-- Information provided --
------------------------------

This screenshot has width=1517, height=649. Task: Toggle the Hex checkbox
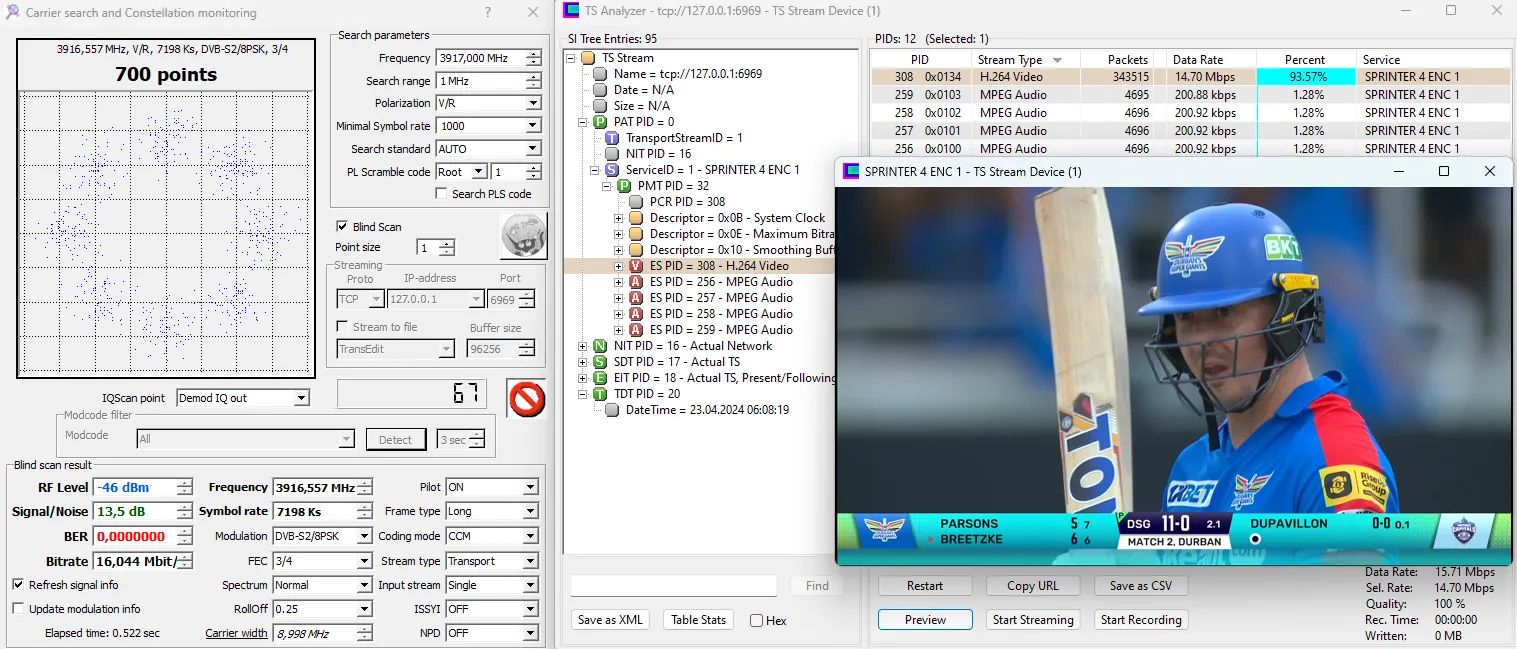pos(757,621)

------------------------------

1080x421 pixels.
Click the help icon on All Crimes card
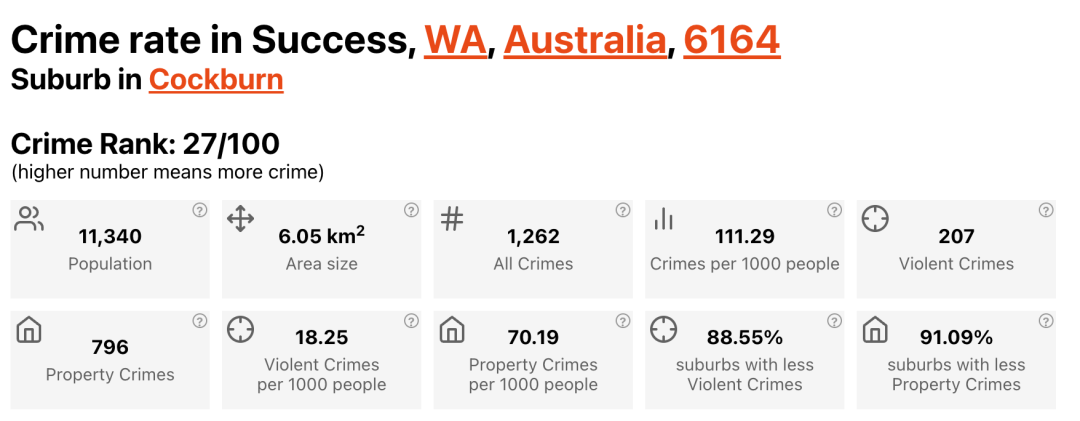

------------------------------

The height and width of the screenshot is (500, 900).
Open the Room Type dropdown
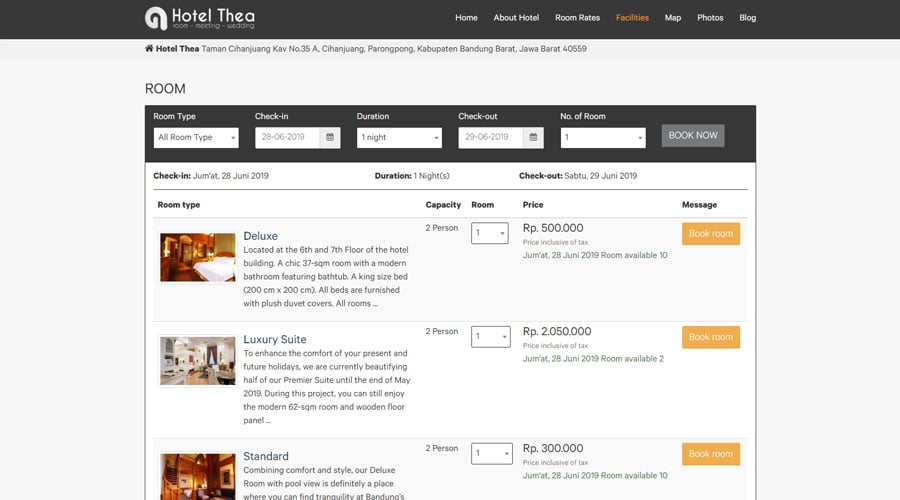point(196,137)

------------------------------

-- What to produce --
Would you copy, unchanged, the stretch of the records above that begins at the line containing "1080x421 pixels." and ends at the line containing "Click the help icon on All Crimes card", and only that?

-- Exercise answer --
1080x421 pixels.
Click the help icon on All Crimes card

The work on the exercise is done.